DOCUMENT SECTION –

━━━━━━━━━━━━━━━━━━━━━━━━━━━━━━

In the case of seizure of the reserved goods by third parties, the purchaser shall inform them of EWIKON's (co-)ownership and shall inform EWIKON immediately.

In the case of contract infringements by the purchaser, especially in case of payment arrears, EWIKON shall be entitled to withdraw from the contract, if it has unsuccessfully set the purchaser a reasonable performance deadline beforehand and this deadline has expired. A period of 2 weeks is reasonable. Art 323 Para. 2 ff BGB apply accordingly.

 

Art 10 Design and/or Construction Changes

EWIKON reserves the right to make design, construction or form changes at any time, especially where such changes are necessary due to the legislator's requirements; however it is not obliged to carry out such changes to already delivered products.

 

Art 11 Confidentiality and Secrecy

Insofar as not explicitly agreed otherwise in writing, information given to EWIKON by the purchaser within the scope of the business relationship between the parties or information which it has otherwise gained knowledge of shall not be deemed confidential.

 

Art 12 Liability

Art. 7 Item 2 b applies accordingly for EWIKON's liability. All claims to which the claimant is not explicitly entitled under Art.7 Item 2 b, including those for compensation shall be precluded - no matter the legal reason - insofar as this is legally permissible. In other respects, EWIKON shall only be liable according to the Product Liability Law, due to injury to life/fatal injuries, physical injury or damage to health or due to culpable breach of material contractual obligations. Apart from the liability according to the Product Liability Law, the claim for compensation for breach of material contractual obligations shall only extend to damages incurred on the product itself, even in cases of gross negligence.

 

Art 13 Applicable Law

These terms and conditions of business and all legal relationships between the parties shall be deemed to be governed by German law with exclusion of the law concerning the international purchase of movable objects, even if the purchaser's registered offices are abroad.

 

Art 14 Jurisdictional Venue

The jurisdictional venue for all disputes arising directly or indirectly out of the contract relationship shall be 35066 Frankenberg/Eder (Germany), if the purchaser is merchant/businessperson, a corporate public law body or a public law special fund. However, EWIKON is entitled to file a suit with the court responsible for the place where the purchase  has their registered offices.

 

Art 15 Partial Invalidity

Should a term or condition in these General Terms and Conditions of Sale or a provision within the scope of other agreements be or become invalid, the validity of all the remaining terms and conditions and agreements shall remain unaffected.

 

Art 16 Miscellaneous

If the purchaser wishes to assign rights and obligations arising out of the contract concluded with us to third parties, this shall require our written consent in order to be valid.

━━━━━━━━━━━━━━━━━━━━━━━━━━━━━━

MATERIAL PROVIDED –
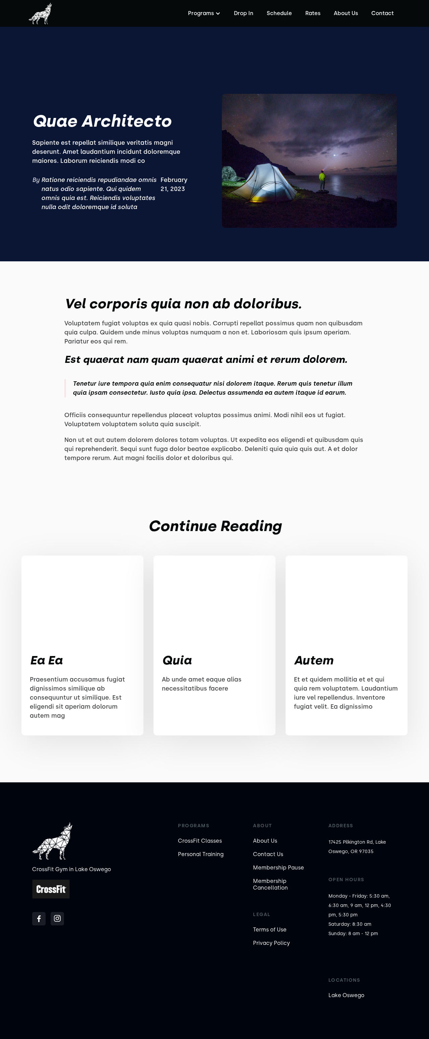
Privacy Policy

━━━━━━━━━━━━━━━━━━━━━━━━━━━━━━

WHAT IS ASKED –
a – In the sales terms, begin at the words "If the purchaser wishes" and stop after "to be valid.", and write that passage out again with "third parties" changed to "other parties".
b – Write what comes next in the sales terms, picking up after their final sentence.
The data has no connection to the sales terms.

OUTPUTS FOR THE TASKS –
a –
If the purchaser wishes to assign rights and obligations arising out of the contract concluded with us to other parties, this shall require our written consent in order to be valid.

b –
 

Status: January 2010

 

EWIKON Heißkanalsysteme GmbH
Siegener Straße 35
35066 Frankenberg
Tel.: (+49) 6451 501-0
Fax: (+49) 6451 501-202

Download Special Conditions for Software Maintenance (smart CONTROL)as PDF

 

Special Conditions for Software Maintenance (smart CONTROL)

 

§ 1 General
  1. The Customer has acquired a smart CONTROL system (hereinafter referred to as "smart CONTROL") from EWIKON Heißkanalsysteme GmbH (hereinafter referred to as "EWIKON") on the basis of an individual contract. An essential component of smart CONTROL is a modular software consisting of a basic module and various optional additional modules. The software modules acquired by the Customer are specified in more detail in the individual contract. 
     
  2. After separate order by the Customer, EWIKON shall provide maintenance services for the software modules acquired by the Customer in accordance with these Special Conditions for Software Maintenance.

 

§ 2 Subject Matter of the Maintenance Services
  1. The maintenance services according to §§ 3 to 6 refer to the software modules acquired by the Customer, including the user documentation (hereinafter collectively referred to as "Contractual Software"). The optional software module "virtual RHEOLOGY screw" is excluded from the maintenance services.    
     
  2. EWIKON shall provide the maintenance services for the respective current version of the Contractual Software as well as for the respective previous version, whereby the respective previous version shall be maintained for a maximum period of 6 months from the date of the provision of the current version.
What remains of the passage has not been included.